Gala, conception de Jérôme Bel

 

jeromebel604-tt-width-604-height-418-bgcolor-000000Avec Gala, Jérôme Bel poursuit sa déconstruction des codes de la danse classique et  contemporaine. Le titre du spectacle  exprime, à lui seul,  la volonté esthétique et l’esprit de cette création. Pour Jérôme Bel, en effet, il ne s’agit pas avec cette chorégraphie de présenter un spectacle de type professionnel, respectant les règles canoniques de cet art, mais de laisser percevoir au public, en quoi, et comment, notre corps, à travers la danse, peut être l’expression de notre identité, de nos différences, de notre rapport à l’autre dans une communication extra-verbale, et la recherche de notre Moi intérieur.
Un corps invité à prendre possession de la piste… C’est aussi pour le chorégraphe, la nécessité d’interroger la danse, quand il se trouve dépossédé de son langage esthétique, ce qui laisse alors surgir des espaces inarticulés, fugaces, spontanés et inattendus.
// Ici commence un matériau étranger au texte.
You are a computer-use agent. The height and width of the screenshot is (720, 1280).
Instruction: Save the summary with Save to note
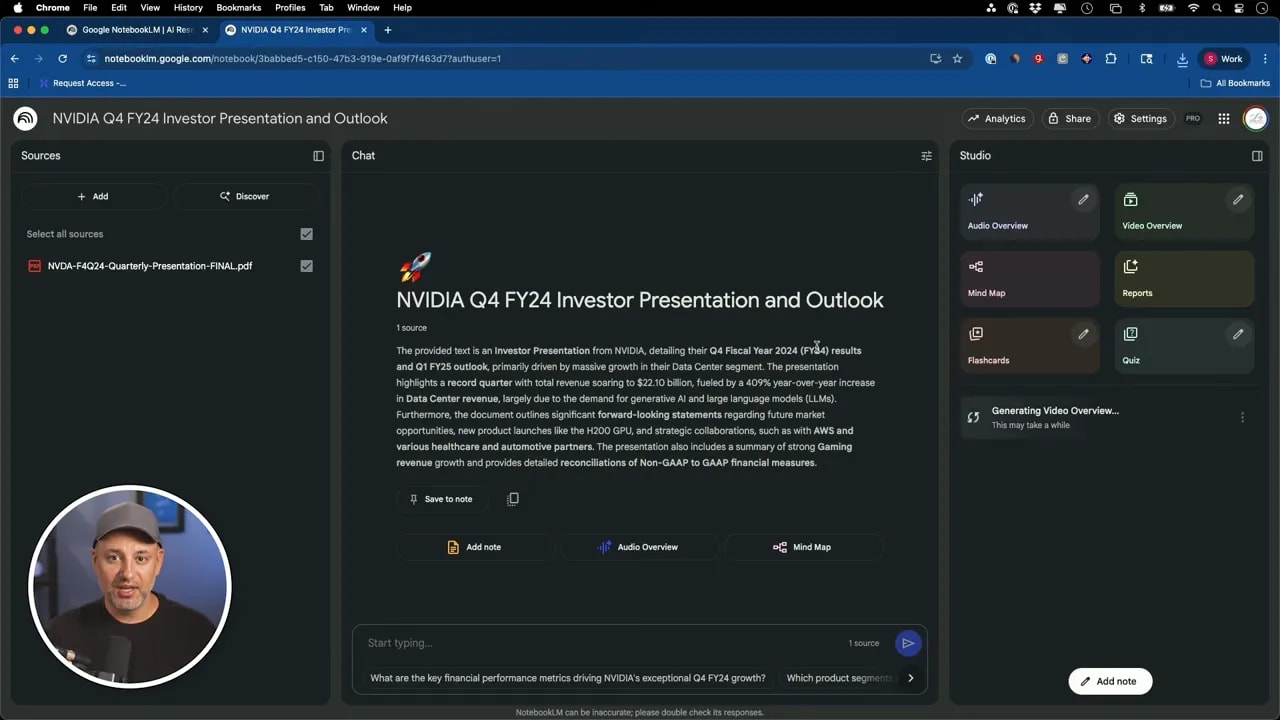click(x=441, y=498)

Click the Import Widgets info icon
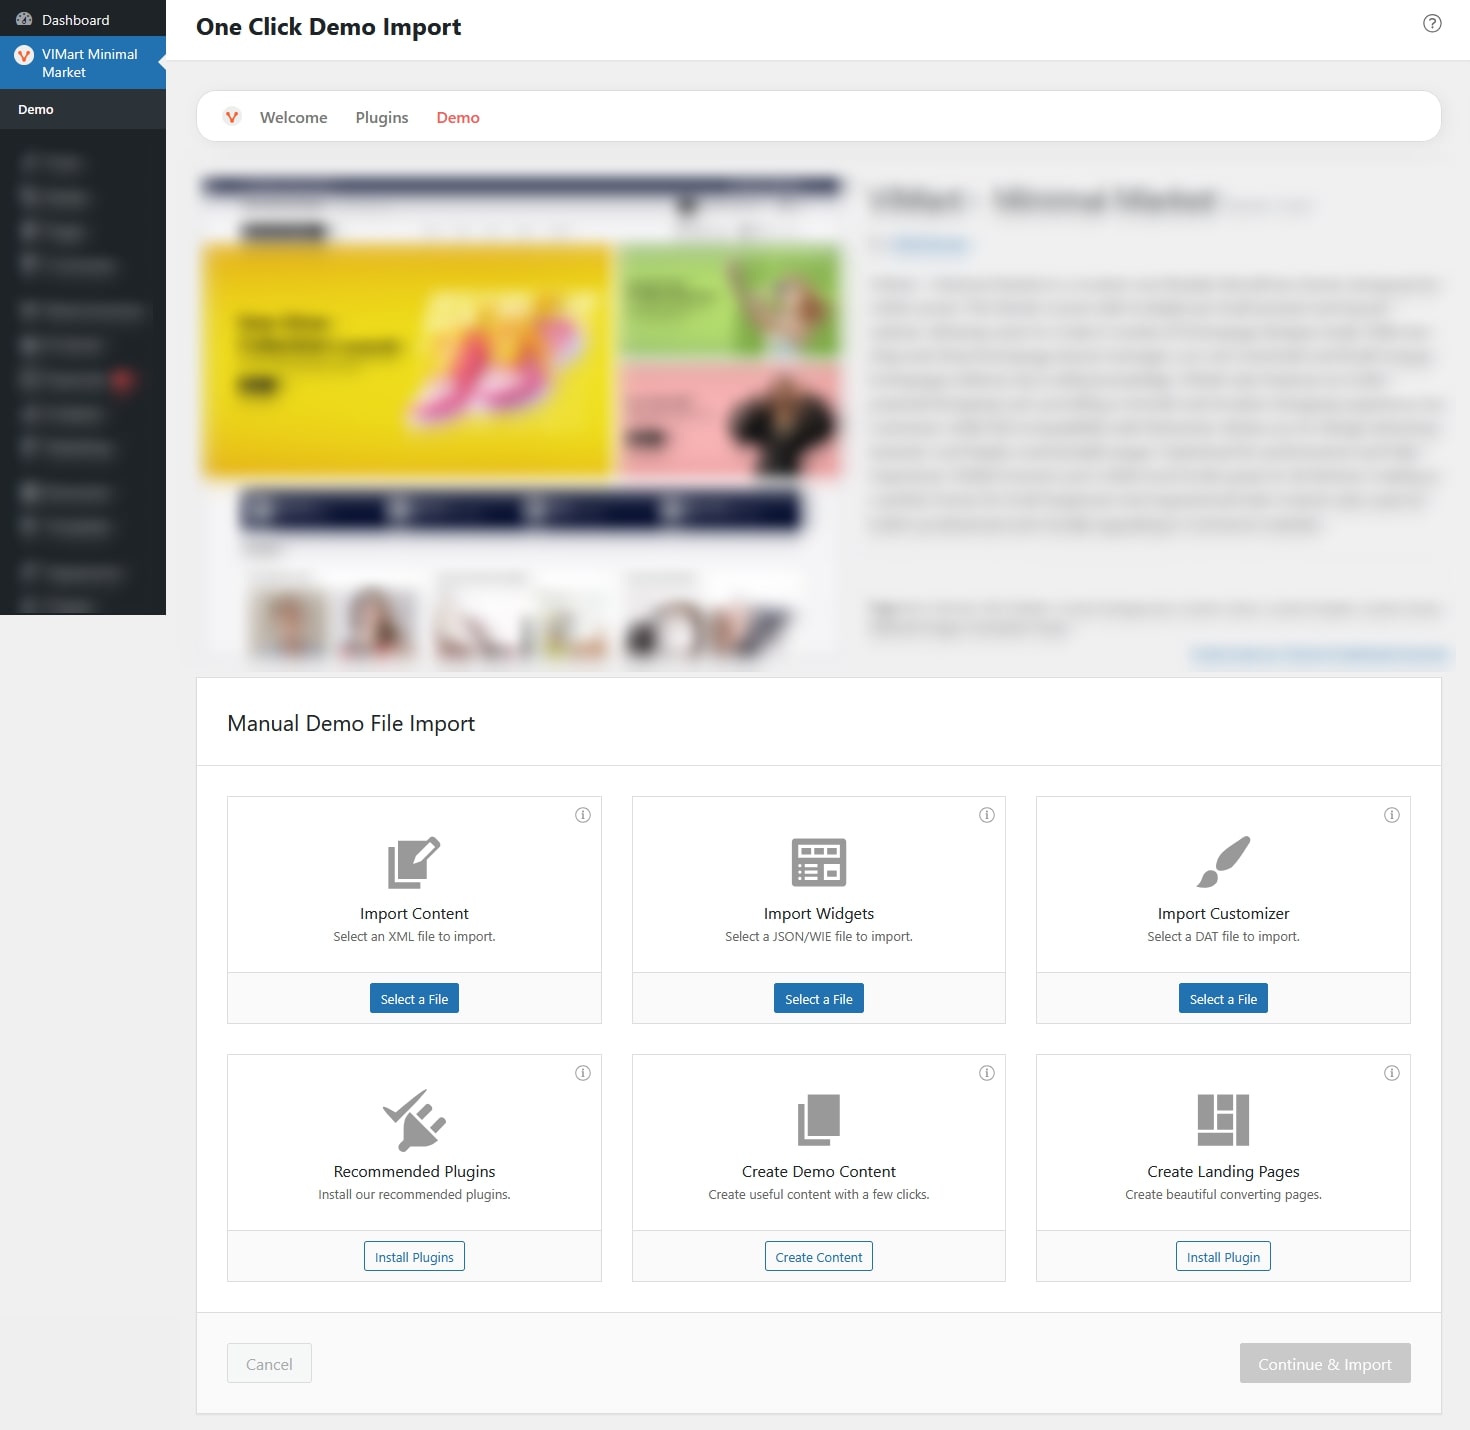pyautogui.click(x=987, y=815)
 Dans une première partie, les performeurs/danseurs sont  invités au bal, sur les musiques et les chansons d’artistes populaires:  Michael Jackson, Dalida… Tour à tour, seuls en scène, ils traversent le vaste plateau nu et blanc, et «livrent un à un, leur interprétation d’un geste/signature d’une époque de la danse».
Dans un second temps, ces amateurs vont, chacun à leur tour, être chorégraphes, et entraîner toute la troupe à les suivre, et à imiter leur solo.«Ils deviennent eux-mêmes les modèles par lesquels se transmettent des chorégraphies», comme le remarque justement Florian Gaité.     

Ces amateurs de tout âge, et Cédric Andrieux, Raphaëlle Delaunay, Shuntaro Yoshida … danseurs professionnels, magnifiques, nous transportent dans un ailleurs où l’art chorégraphique s’éloigne de ses dogmes. Comme si le corps s’emparait, non plus de LA danse mais d’une seule et multiple danse, libre !  Ce que nous pressentons au début,et percevons ensuite à de courts instants.
La promesse donnée au spectateur à travers la recherche artistique par Jérôme Bel, de mettre en lumière et résonance avec profondeur et violence, les manques, les vides, la force aussi, paradoxalement, de cette danse avec ces corps maladroits, parfois handicapés (une danseuse est en fauteuil roulant) inexpérimentés, mais plein de désirs, d’inventions  s’envolent…
  Mais, à la fin du spectacle, on reste dubitatif et on ressent une émotion diffuse. On aurait tant souhaité entendre battre le cœur de cette chorégraphie inattendue, libre et complexe… Frustrés, nous quittons la salle avec cependant les yeux grands ouverts et interrogateurs, face à l’étonnement et au mystère de ces corps amateurs qui pendant soixante-quinze minutes, ont occupé la scène avec un immense désir…   

 Elisabeth Naud  

Théâtre Nanterre-Amandiers/Festival d’Automne. T: 01 46 14 70 00. jusqu’au 20 septembre. Et  du 1er au 3 octobre au Théâtre de la Commune d’Aubervilliers.Le 13 octobre, à l’Apostrophe-Théâtre des Louvrais de Pontoise.Du 30 novembre au 2 décembre, au Théâtre de la Ville, Paris. Le 5 décembre, au Théâtre Louis Aragon, scène conventionnée de Tremblay-en-France.